"A life nobly lived and nobly died—the ideal"—such was the comment of an old colleague of mine, who has himself since lost a promising soldier son. "I venture to say," he added, "that his noble letter, written almost on the eve of his death, will carry healing to thousands and thousands of sorely-stricken hearts in these sad times. It should be printed in letters of gold."
"Be sure," wrote an old Cardiff friend, "in all your sorrow that He who fashioned your boy so well and equipped him so fully, still has him in His own kind care and keeping; and that when you 'carry on,' bearing your load bravely, your dear boy will be nearer to you than you often think, in some splendid service, too."
"It is such noble sacrifices as your son's," wrote a well-known M.P., "that almost alone redeem the horror of this world-wide catastrophe."
From M. Marsillac, London correspondent of Le Journal (Paris):
What a truly magnificent spirit was shown in that letter of your son! Indeed, we who remain behind are more to be pitied than those who go forth into Eternal Peace by such a noble and luminous road.

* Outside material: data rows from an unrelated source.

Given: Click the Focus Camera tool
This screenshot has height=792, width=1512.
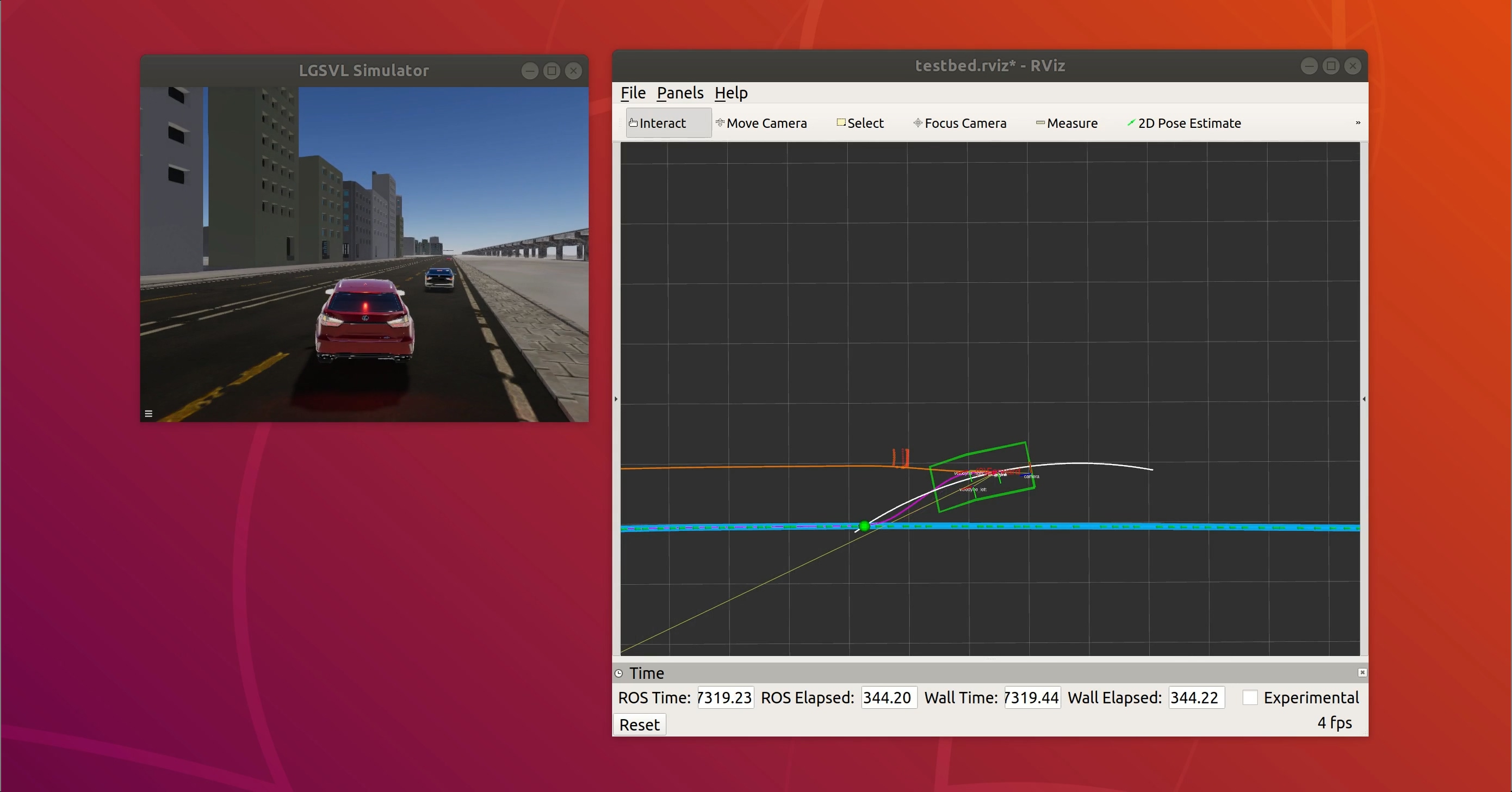Looking at the screenshot, I should [x=959, y=123].
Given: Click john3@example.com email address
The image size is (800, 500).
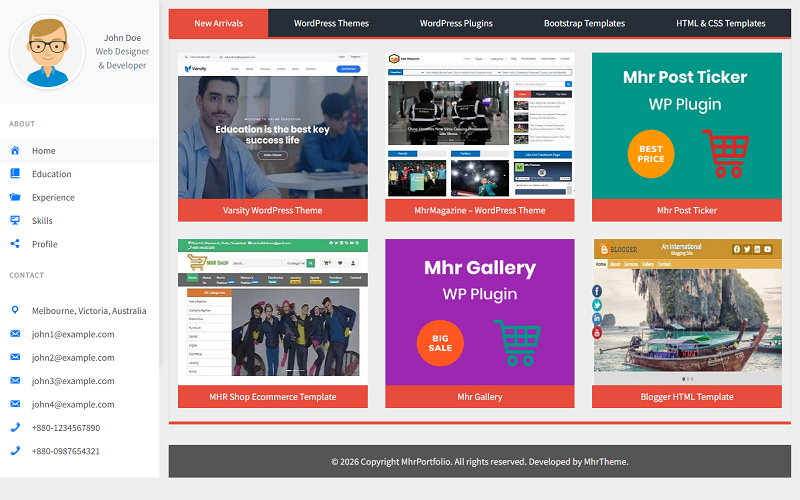Looking at the screenshot, I should (x=73, y=381).
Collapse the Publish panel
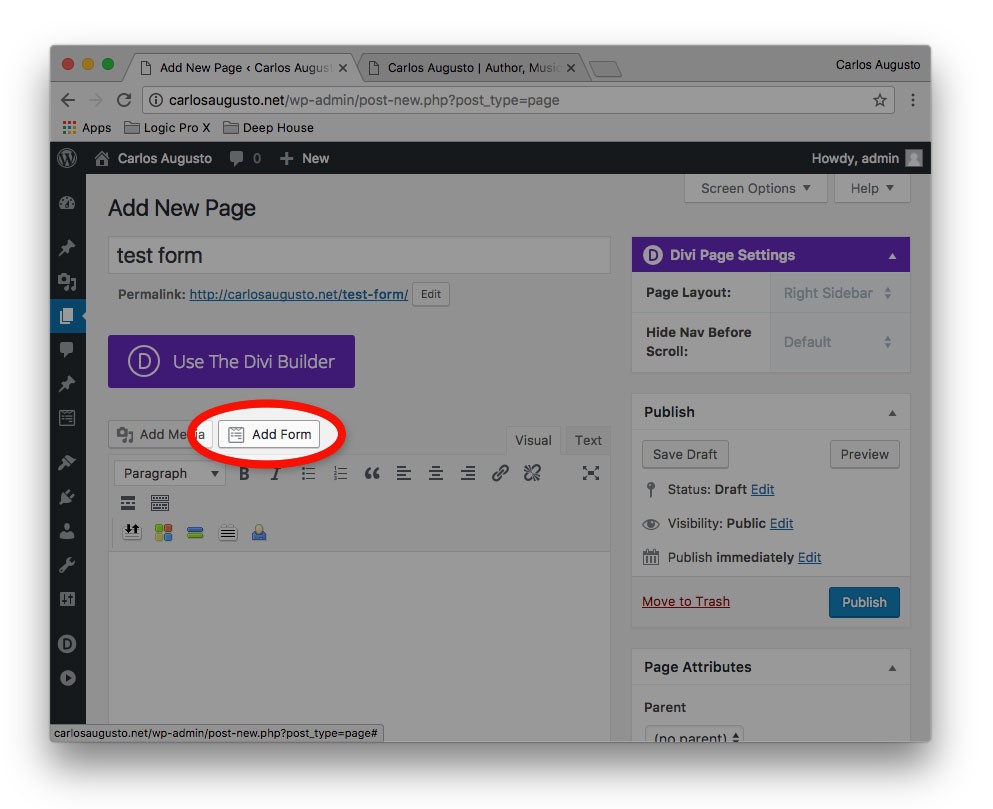The height and width of the screenshot is (809, 993). 892,412
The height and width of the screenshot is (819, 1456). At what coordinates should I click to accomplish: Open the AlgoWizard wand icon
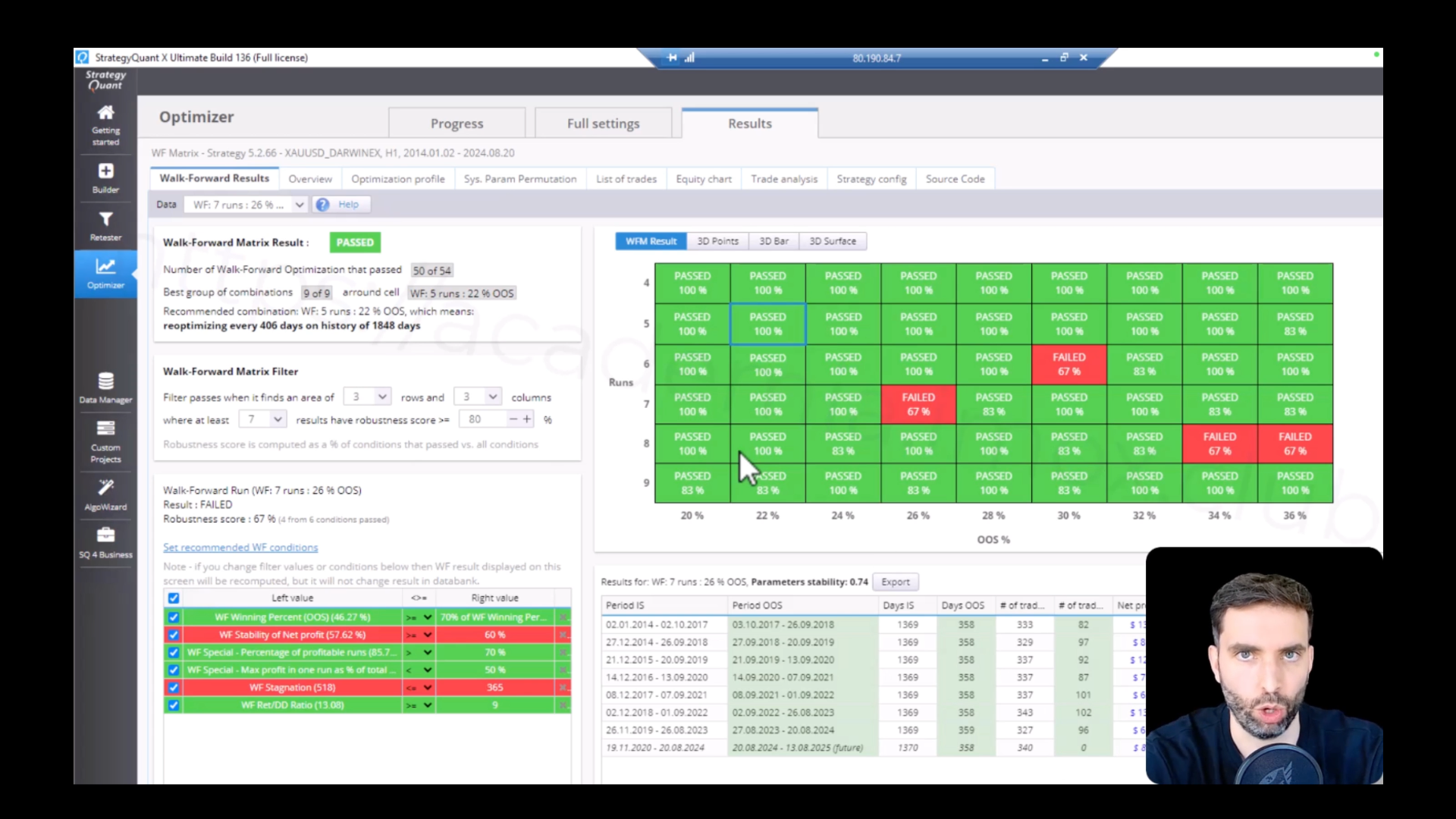[x=105, y=487]
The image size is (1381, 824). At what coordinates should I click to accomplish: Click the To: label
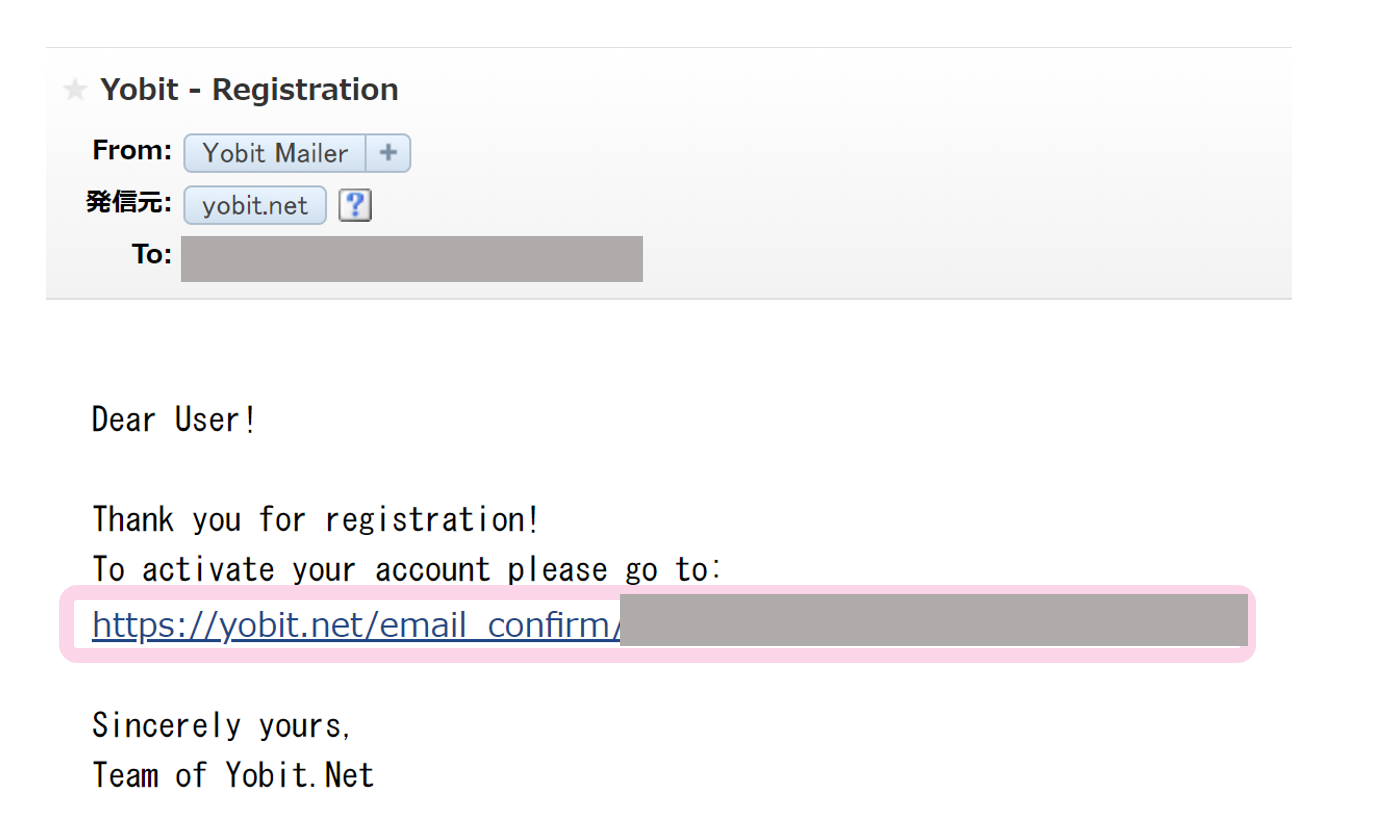pyautogui.click(x=152, y=255)
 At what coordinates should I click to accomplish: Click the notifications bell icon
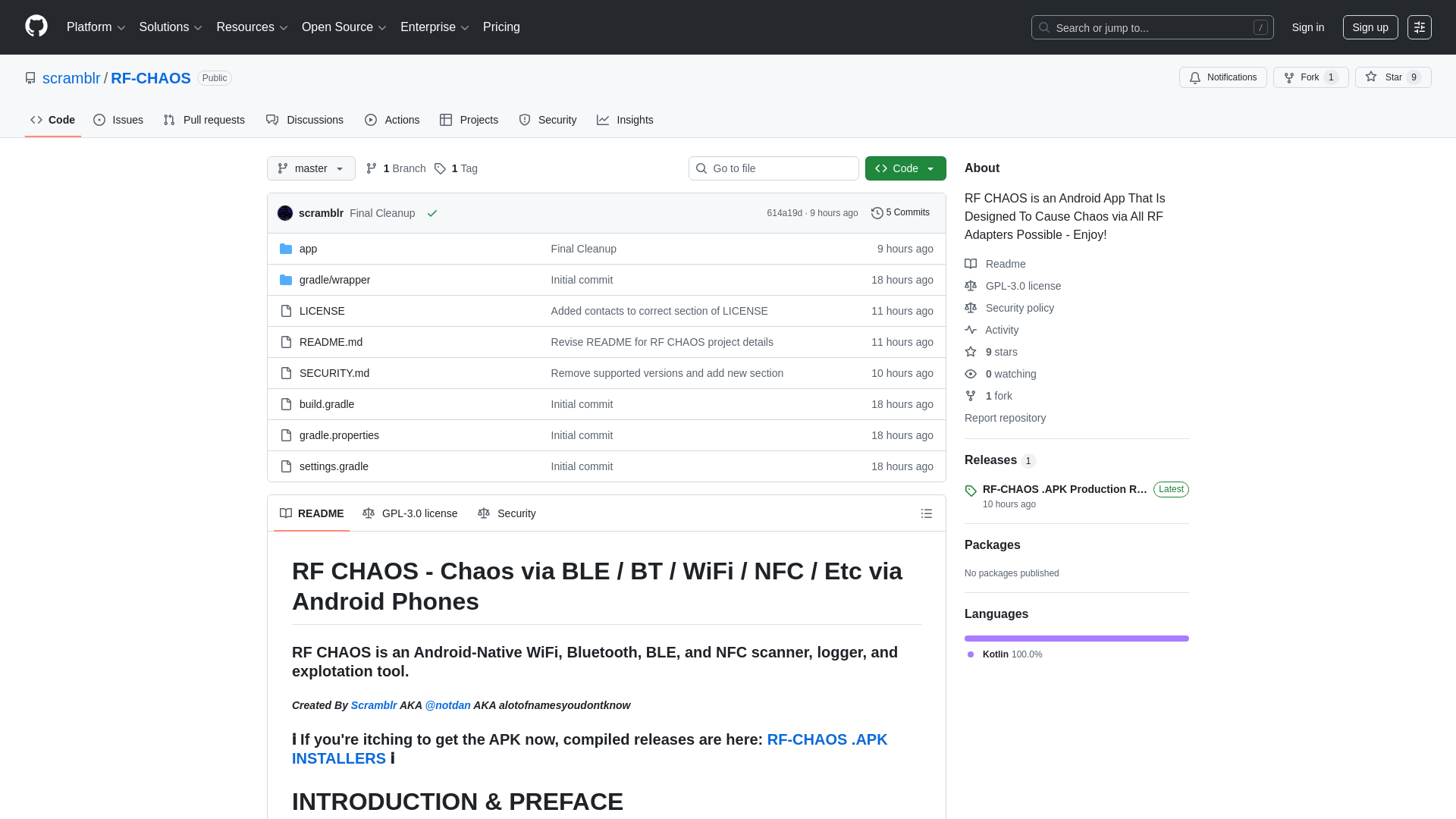coord(1194,77)
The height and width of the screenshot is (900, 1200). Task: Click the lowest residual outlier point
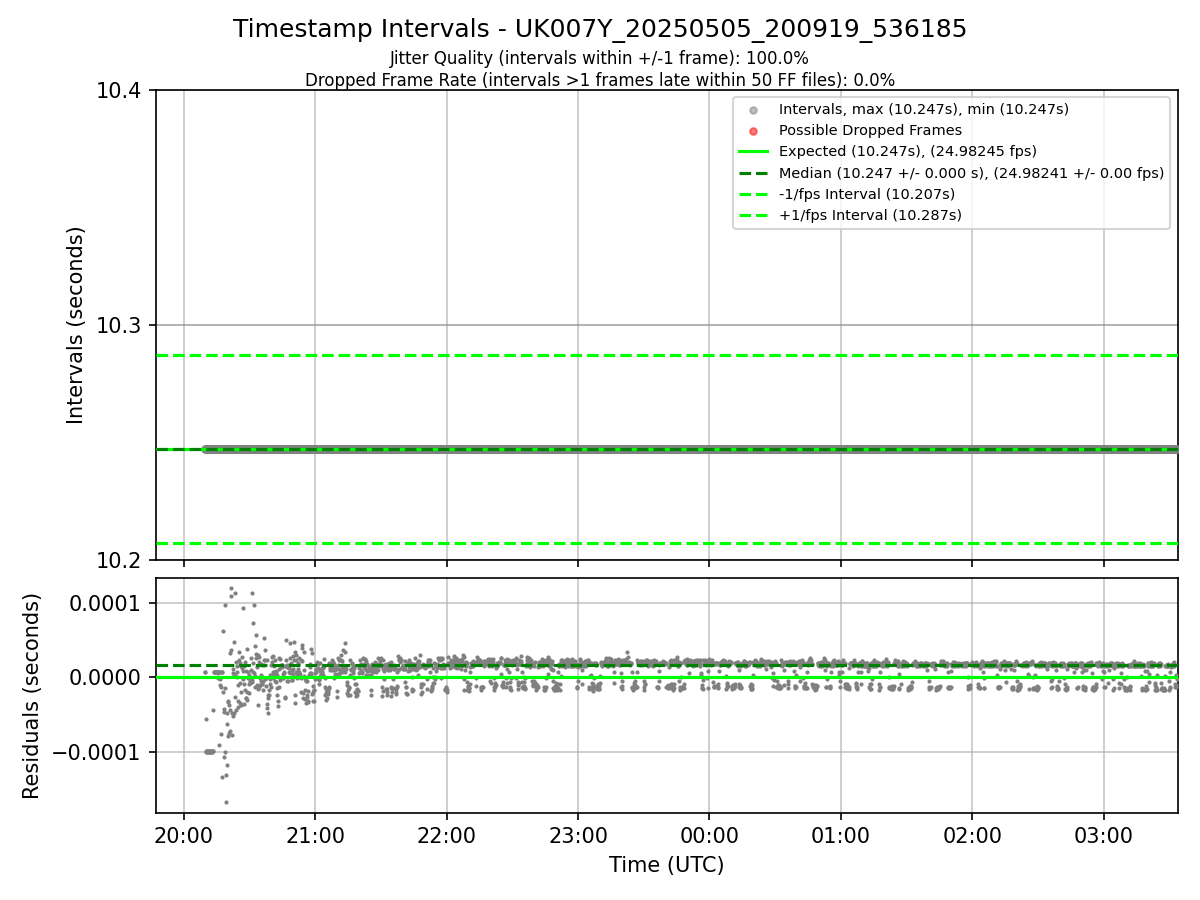click(226, 802)

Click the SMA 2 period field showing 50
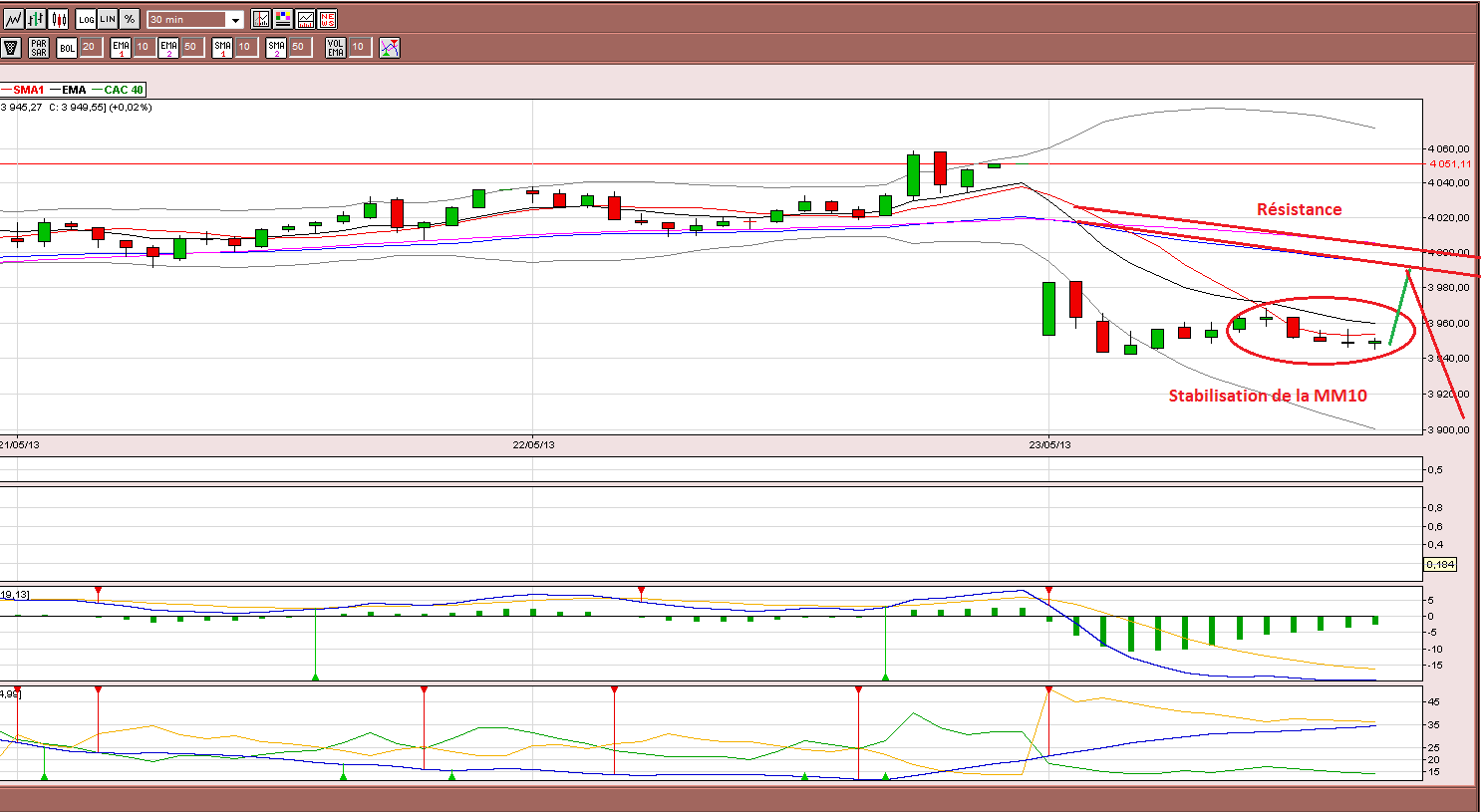click(299, 47)
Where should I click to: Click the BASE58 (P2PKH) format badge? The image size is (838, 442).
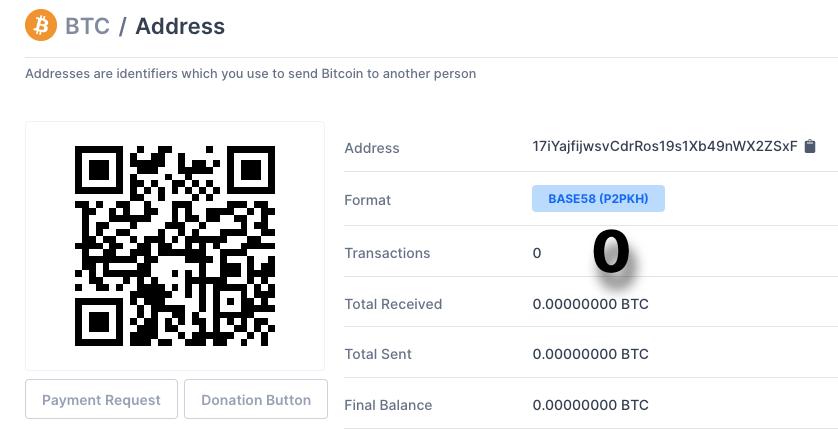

Mr. Alexander Mackintosh, its Parliamentary correspondent, writing in the British Weekly, said:
Lieutenant Paul Jones, as an occasional visitor, was familiar to the Press Gallery. Oxford has lost another young man of unusual gifts, a scholar and an athlete, as modest as he was brave, and the Gallery has a sense of personal loss. Yet it bids his father say, in the beautiful apostrophe which Rustum puts into the mouth of the snow-headed Zal:
"O son! I weep thee not too sore,
For willingly, I know, thou met'st thine end!"
Mr. Arnold White ("Vanoc") in the Referee for August 12, 1917:
Just before his death Lieutenant Paul Jones wrote a letter which deserves record on imperishable bronze. This young officer has given a new lustre to the name of Paul Jones.